Back to your original concerns about Bananarama. Ferment the M20 at 17-18' and you will get a subtle balance of clove, vanilla and banana. Higher into the 20's and you will get this-

https://www.google.com.au/imgres?imgurl=http://vanegmond.com.au/wp-content/uploads/2014/06/66-BANANARAMA-1989.jpg&imgrefurl=http://vanegmond.com.au/events/bananarama/&h=600&w=1000&tbnid=EfRd7RiLczsmqM:&docid=LBe-QX1xve9TyM&ei=M2ySVq7yLITOmwWXvLuwDw&tbm=isch&ved=0ahUKEwju16Hcu5_KAhUE56YKHRfeDvYQMwgxKAAwAA

M20 is actually a nice dried weizen yeast. I personally wouldn't use Willamette. For me, a Hefe is Tettnanger, Hallertau or Hersbrucker.


----------



## Chookers (11/1/16)

danestead, thanks for the translation.. Weizen and Weiss were confusing my a bit.

Thanks jyo, love the pic... I thought Willamette could be used as a substitute for those hops, I know its your opinion, (which I trust more than the generic hop lists), should I trust these lists?


----------



## manticle (11/1/16)

Coodgee said:


> I would actually disagree with this. I find my lager brewed with saaz are a lot smoother and mellower than the same ibu with magnum. I found the difference to be quite striking.
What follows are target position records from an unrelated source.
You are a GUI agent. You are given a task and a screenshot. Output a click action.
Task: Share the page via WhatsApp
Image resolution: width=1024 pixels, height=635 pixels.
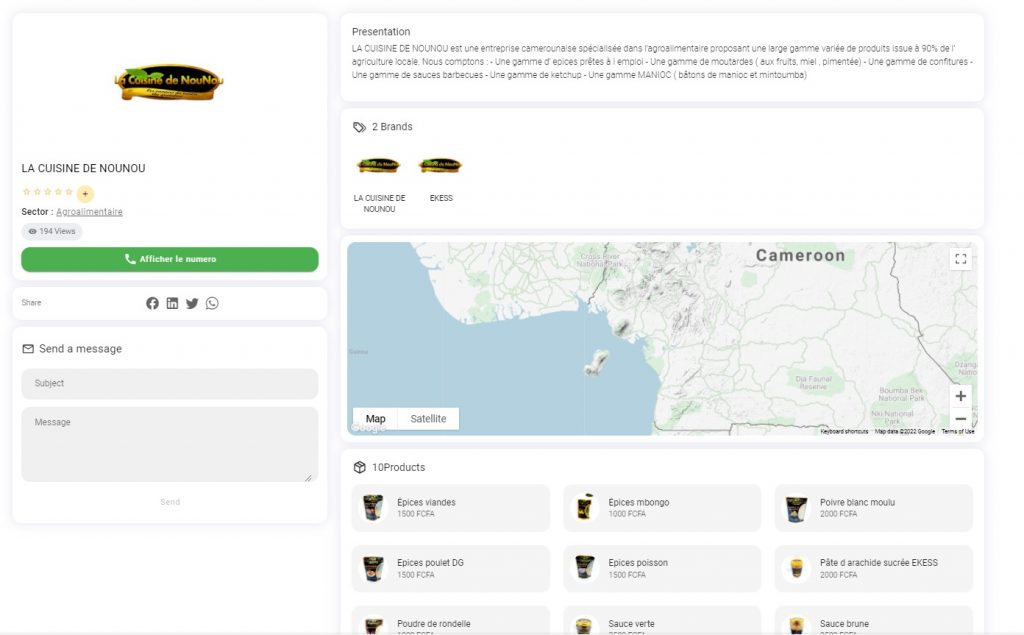click(212, 303)
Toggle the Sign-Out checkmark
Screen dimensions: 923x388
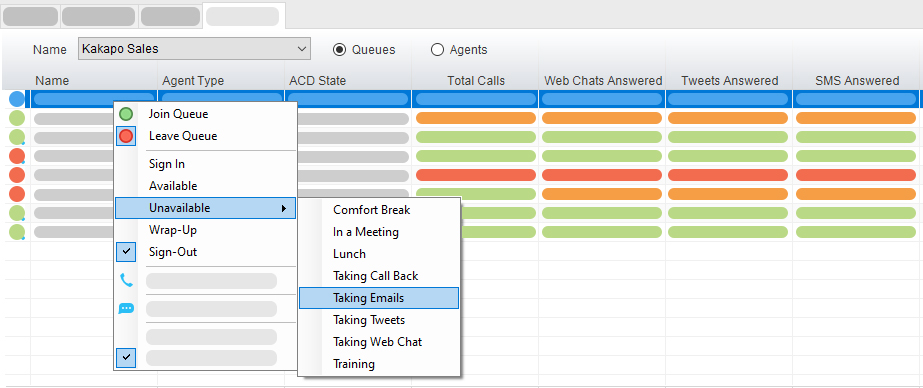[x=126, y=252]
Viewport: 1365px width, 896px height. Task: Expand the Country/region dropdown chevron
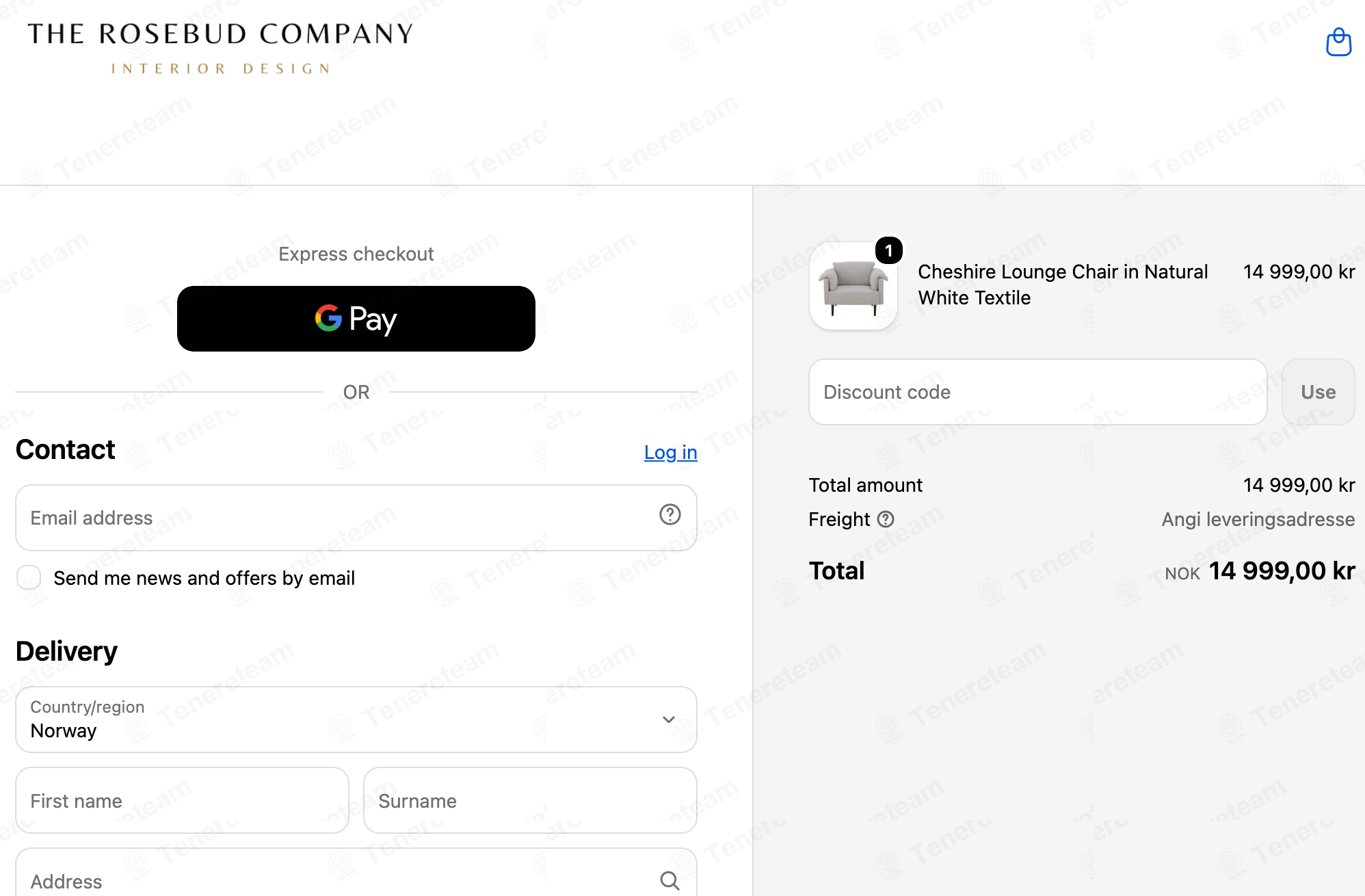(669, 720)
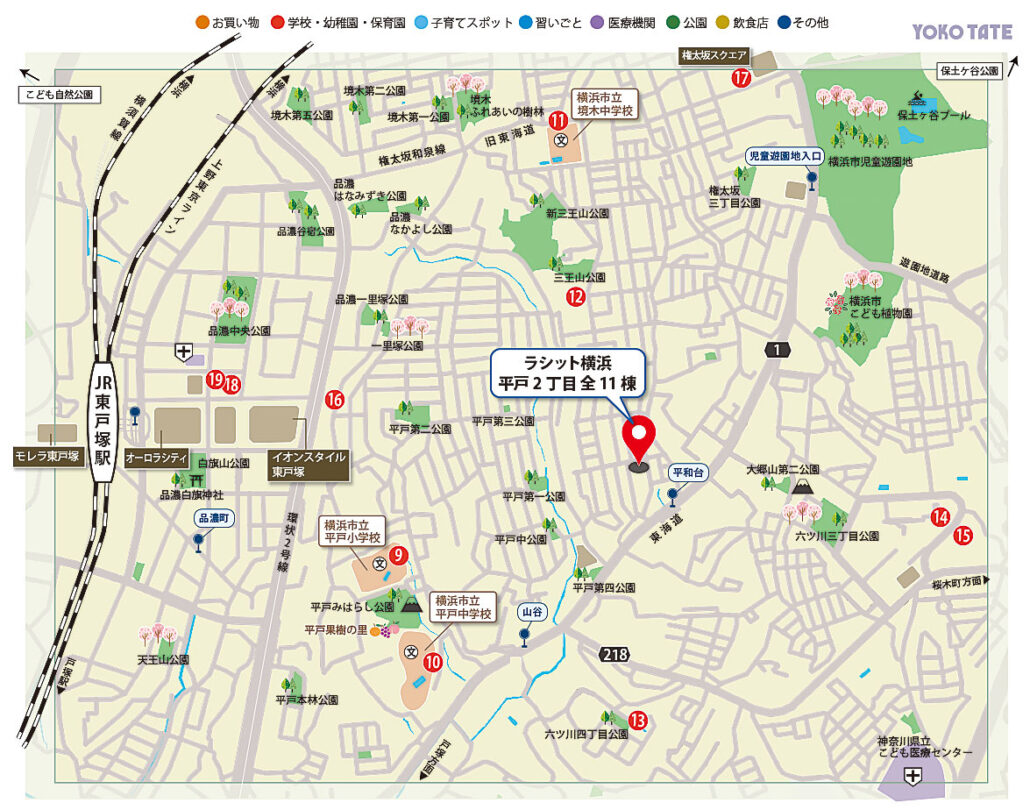Select the 医療機関 purple legend dot
Viewport: 1030px width, 810px height.
coord(597,22)
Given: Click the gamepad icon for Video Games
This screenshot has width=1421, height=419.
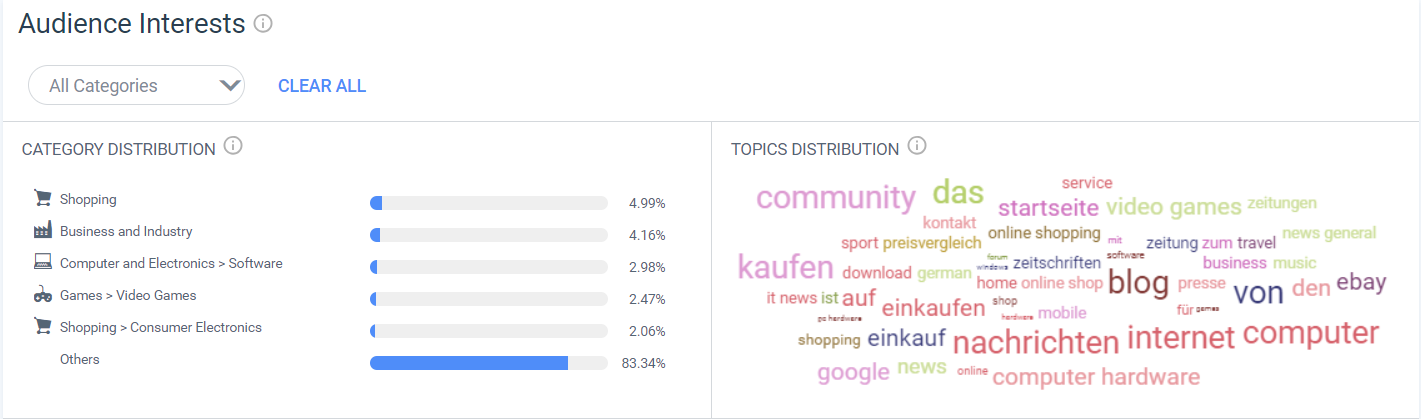Looking at the screenshot, I should [x=42, y=295].
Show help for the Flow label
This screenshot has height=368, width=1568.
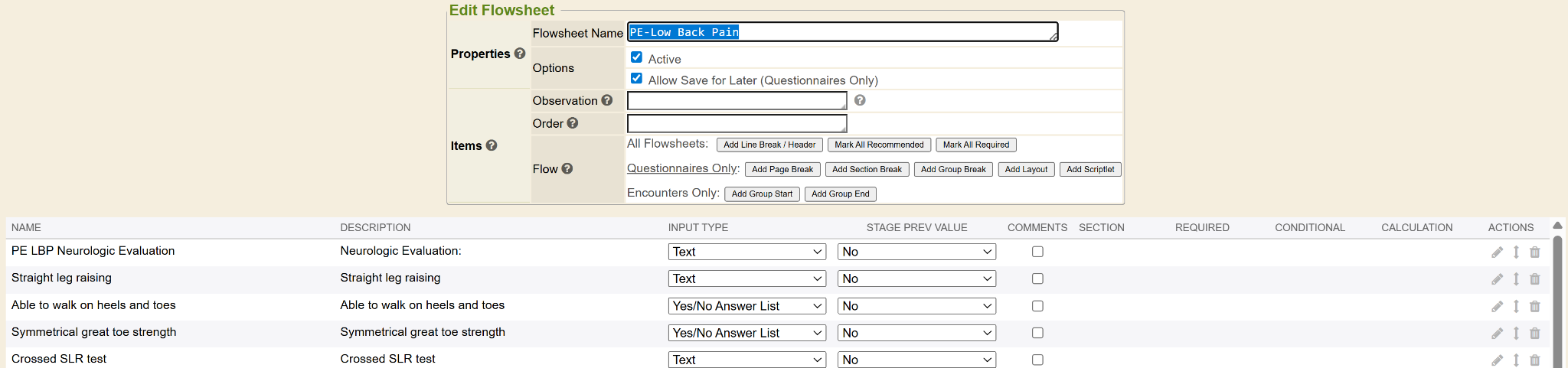(x=567, y=169)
My personal experience only.


Not specifically with magnum (which I haven't used) but in general I agree. Bitterness is not bitterness.


----------



## jyo (11/1/16)

Chookers said:


> danestead, thanks for the translation.. Weizen and Weiss were confusing my a bit.
> 
> Thanks jyo, love the pic... I thought Willamette could be used as a substitute for those hops, I know its your opinion, (which I trust more than the generic hop lists), should I trust these lists?


As just a 60 minute addition, it will be fine, mate. Try the williamette, then give Tett a go next time. Beautiful hop in these beers.


----------



## Droopy Brew (11/1/16)

Chookers said:


> Thanks guys, it looks like the general consensus is 60min regardless.. One more item ticked off my list.
> 
> *Coodgee I will try the Bsaaz then.*
> 
> I may do another experiment with the Summer.. I'll see how I go.
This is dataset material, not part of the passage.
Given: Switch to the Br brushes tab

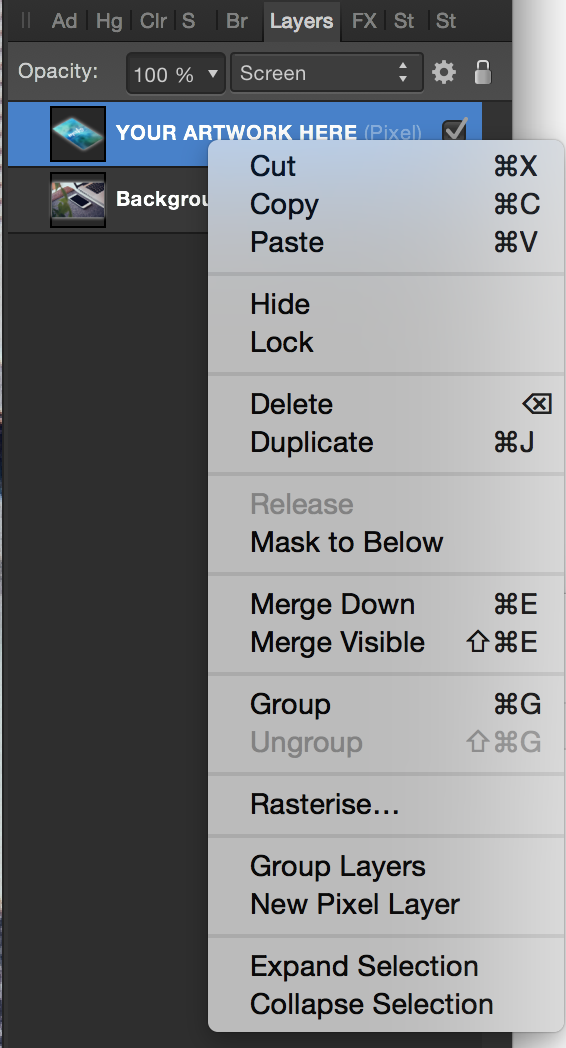Looking at the screenshot, I should pos(237,21).
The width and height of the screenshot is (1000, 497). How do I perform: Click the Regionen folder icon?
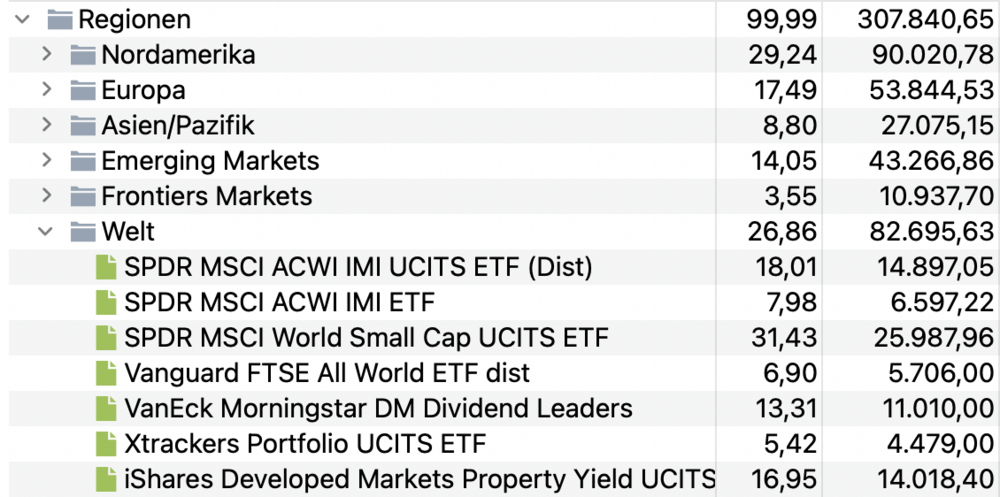[61, 19]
No mate dont use that, it is nothing like Saaz despite the name. Quite a fruity hop also known as Motueka. Great hop but not suited to a Weissen/Hefe. Stick with Summer or Willamete.


----------



## Chookers (11/1/16)

Droopy Brew, I think that what Im going to do is even smaller batches, I have 2 10lt Jerry Cans, and since I believe the Wheat Yeasts need quite a large head space, and even though it will be twice the work for half the beer, this is my experiment..

So my proposal is to do 2 batches of 7Lt one with Summer, and one with Willamette.. This way I can test them side by side.
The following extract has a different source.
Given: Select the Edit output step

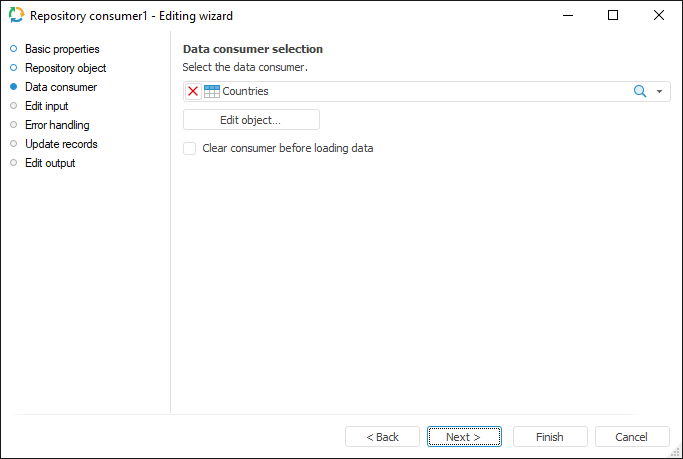Looking at the screenshot, I should 50,163.
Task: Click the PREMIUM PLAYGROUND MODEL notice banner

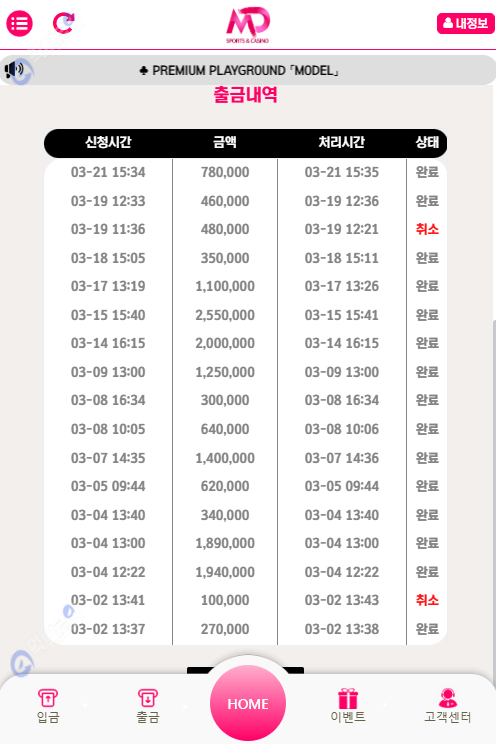Action: click(x=248, y=70)
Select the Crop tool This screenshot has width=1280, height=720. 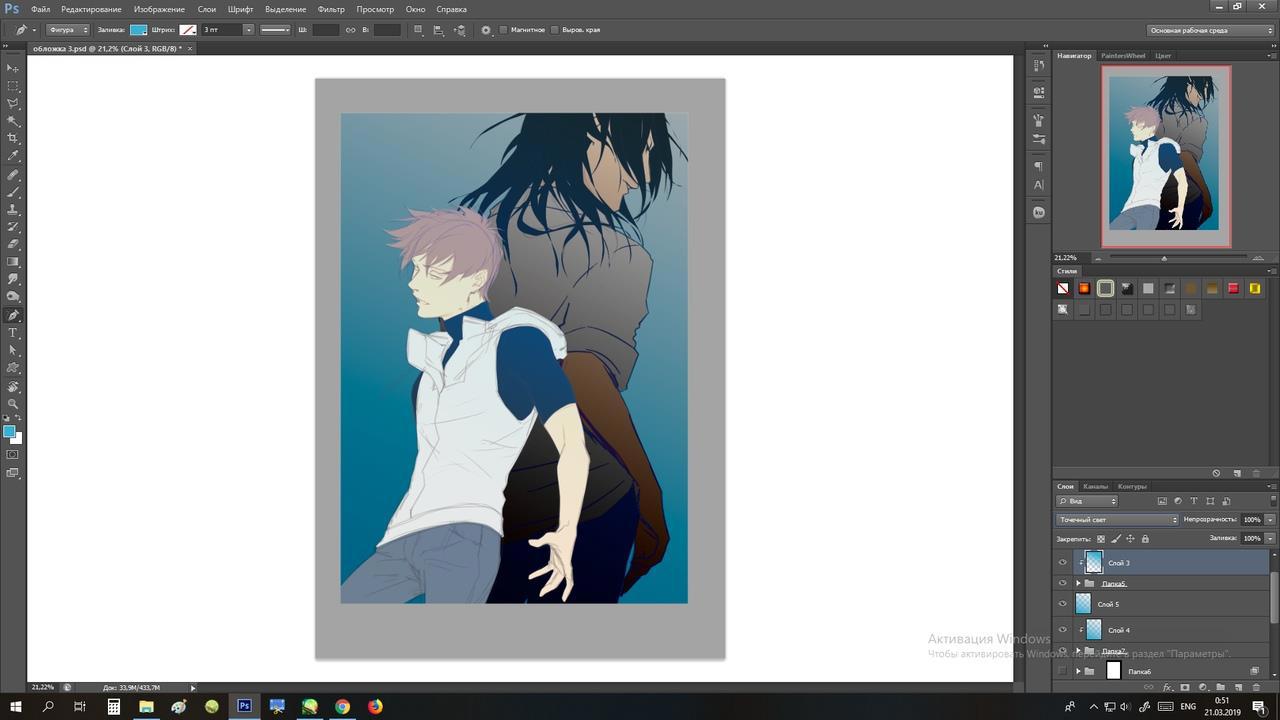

I have 2kg of JW Wheat Malt and 1kg of JW Pilsner.. I do not know how big a batch that would make in total? 20Lt is my guess..


----------



## Reman (11/1/16)

2.4kg of grain gets me 10l at 1.050 OG, so 3kg will probably get you about 12-13l.


----------



## Chookers (11/1/16)

oh wow, I was really off..

Doesn't matter I wasn't going to make 20L anyway, I was aiming for about 12.5L batch.. so I fluked it then


----------



## Blind Dog (11/1/16)

My rough rule of thumb is 1kg of base malt in a standard 19L batch gives 10 gravity points or 1% ABV after fermentation. Its very rough and ready and varies a lot depending on mash temp, efficiency, yeast used, malt etc. So 3kg of base malt in 12.5L should give about 45 gravity points (SG 1.045) and a beer with about 4.5% ABV. As I said, its rough but a guide none the less.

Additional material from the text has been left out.